** Start **
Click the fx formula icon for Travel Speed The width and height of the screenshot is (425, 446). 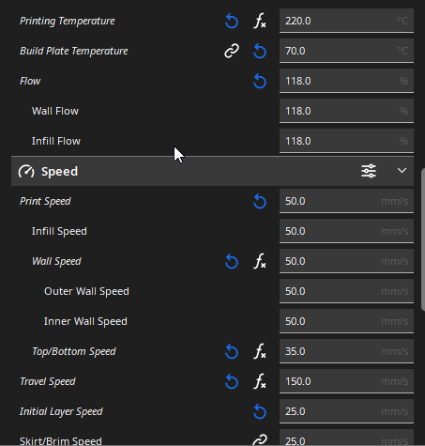click(x=260, y=381)
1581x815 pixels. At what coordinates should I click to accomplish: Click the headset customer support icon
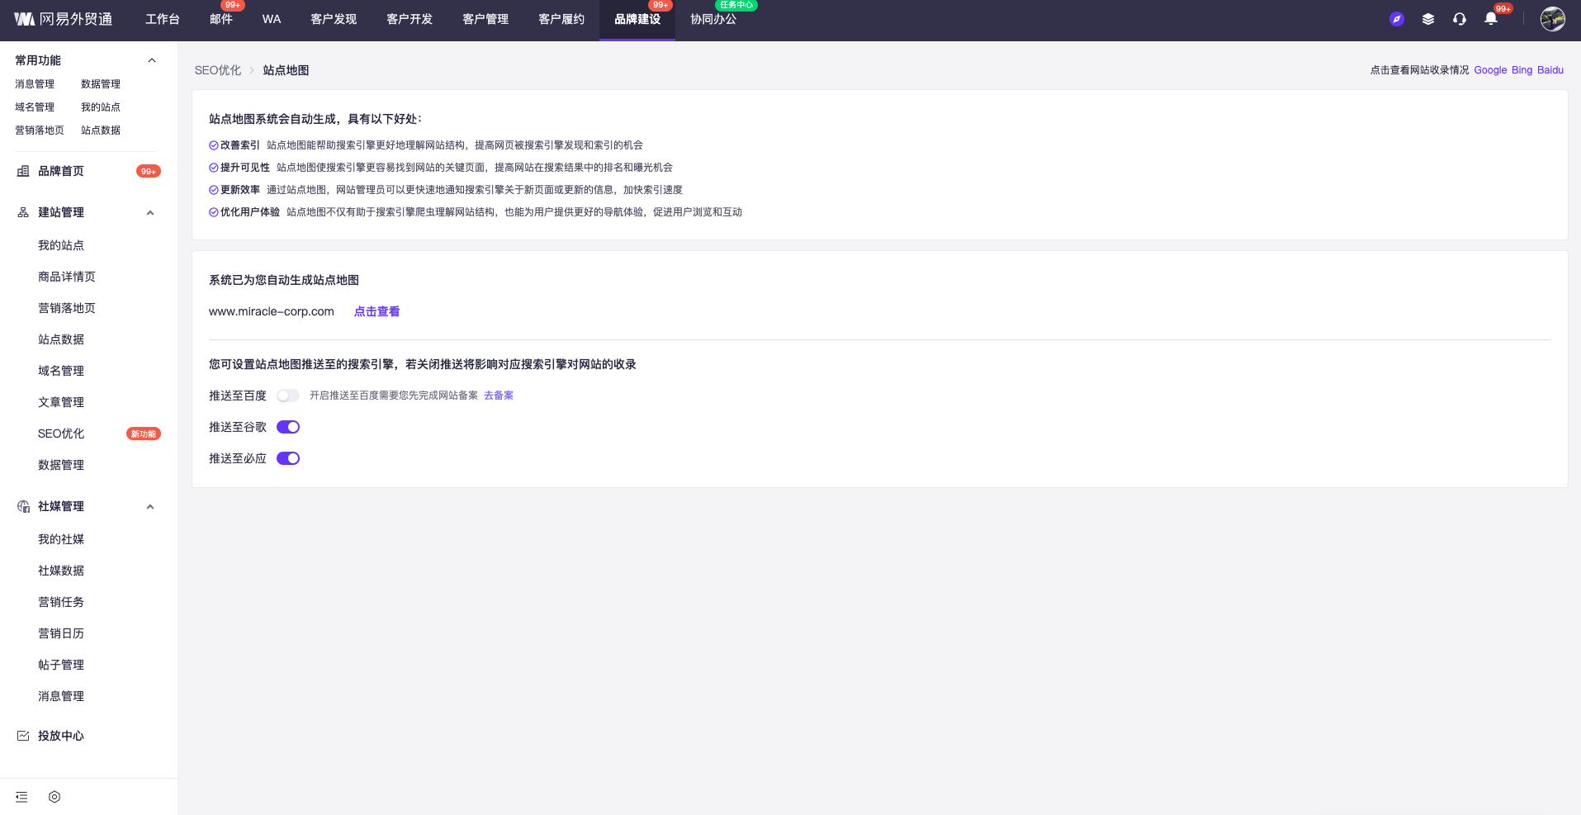coord(1460,19)
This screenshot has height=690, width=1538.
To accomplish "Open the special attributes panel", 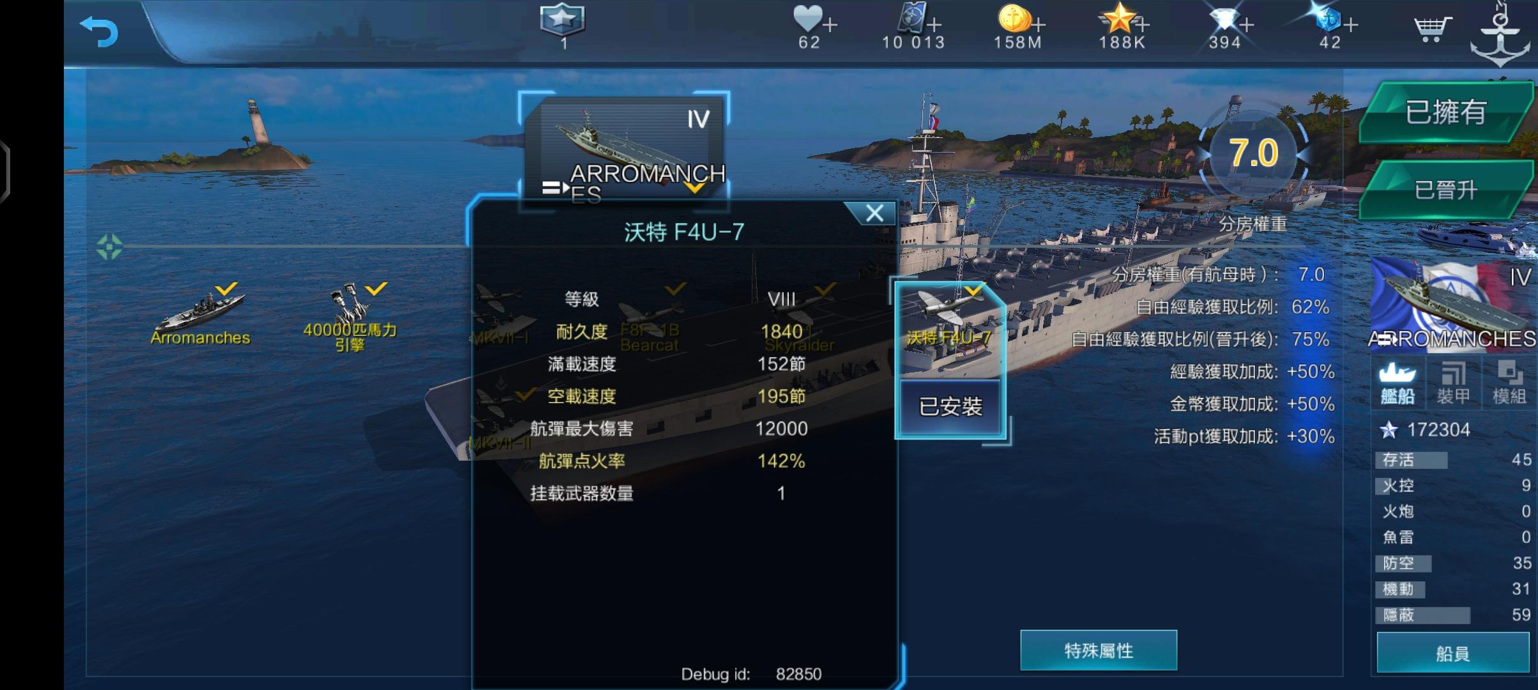I will [1099, 650].
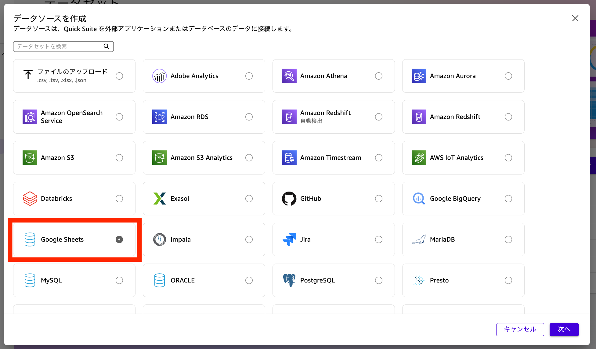The width and height of the screenshot is (596, 349).
Task: Select the Google BigQuery icon
Action: point(419,199)
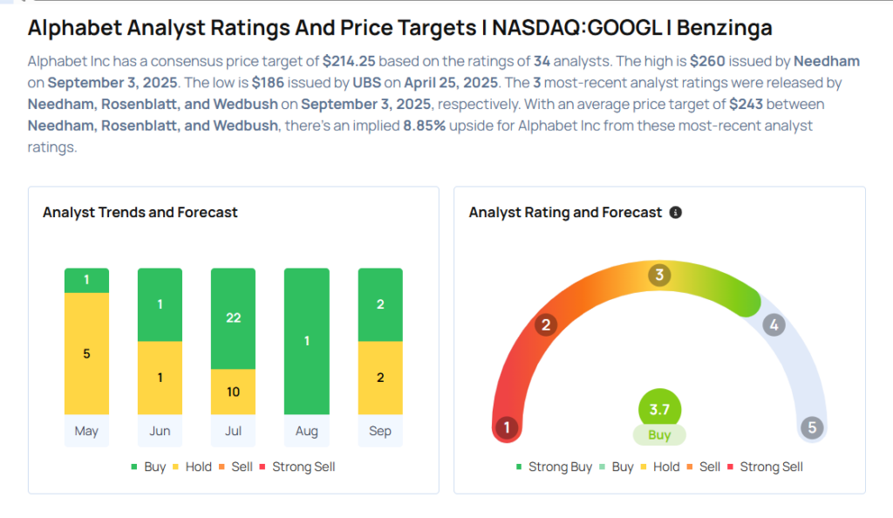Toggle Hold series in trends chart legend

point(192,467)
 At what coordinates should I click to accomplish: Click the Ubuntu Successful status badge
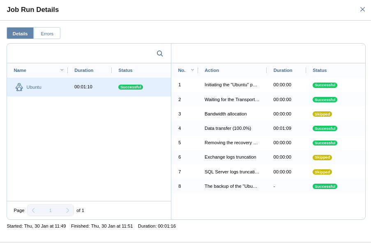point(130,87)

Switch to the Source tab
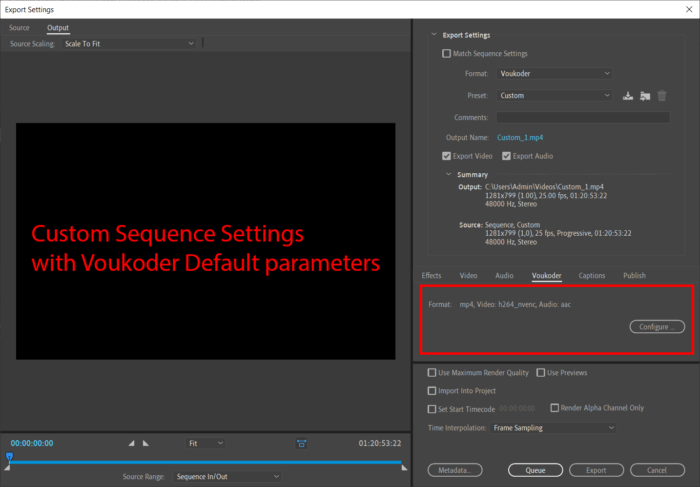pos(19,28)
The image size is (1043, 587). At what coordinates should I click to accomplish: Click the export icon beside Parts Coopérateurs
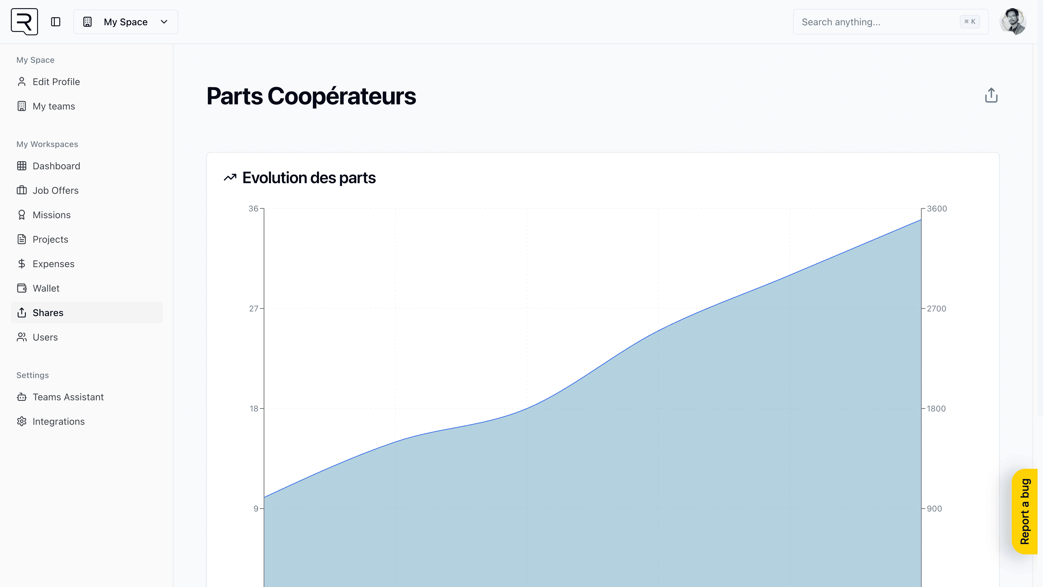click(x=991, y=95)
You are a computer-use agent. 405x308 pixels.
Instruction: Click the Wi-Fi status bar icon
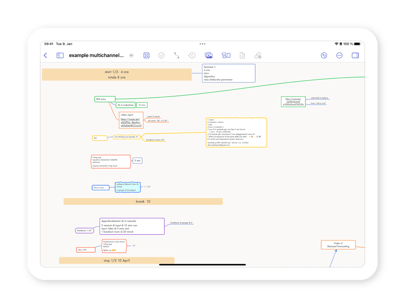coord(336,44)
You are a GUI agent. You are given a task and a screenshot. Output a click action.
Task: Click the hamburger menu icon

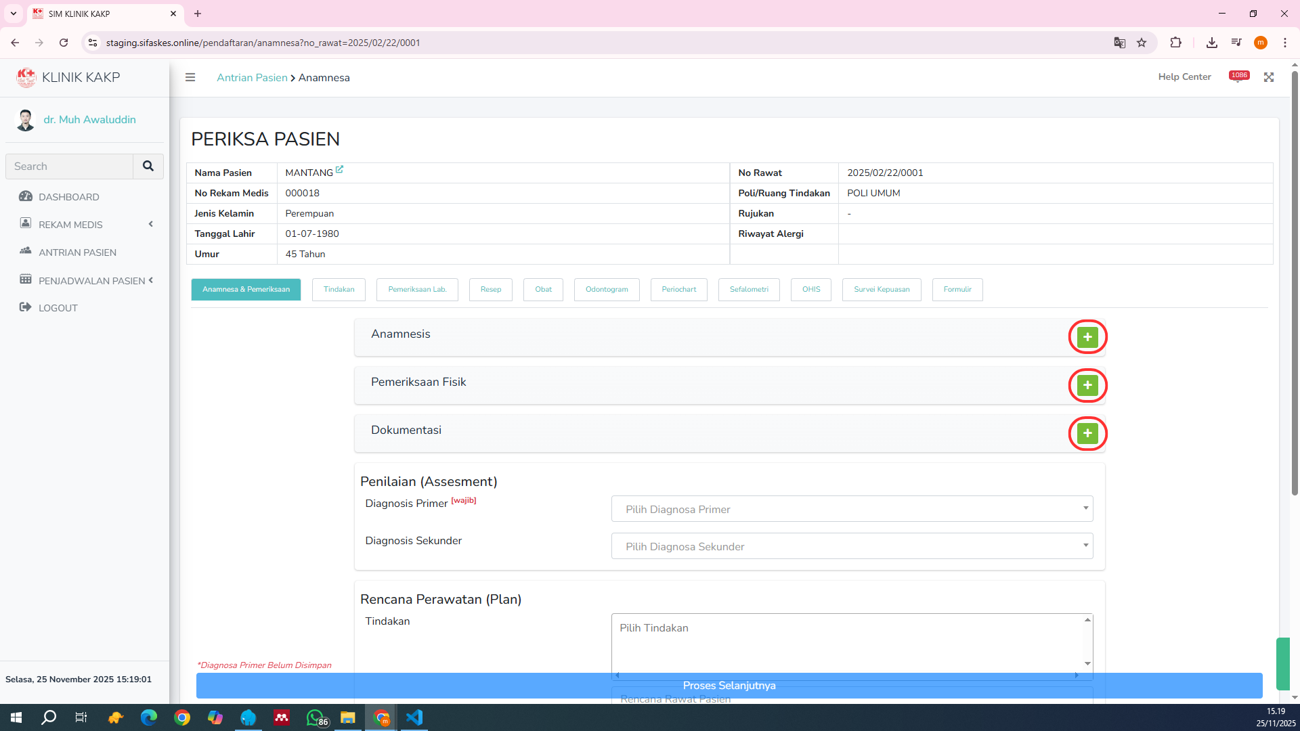click(190, 77)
** End **
§ **Task requirements**: Rewrite everything from the line containing "1581x815 pixels. At" down to the line containing "coord(1460,19)", items included, and shift every coordinate in the answers by adding 135 to it. Leave the pictures out of your answer.

§ **Output**:
1581x815 pixels. At what coordinates should I click to accomplish: Click the headset customer support icon
coord(1595,154)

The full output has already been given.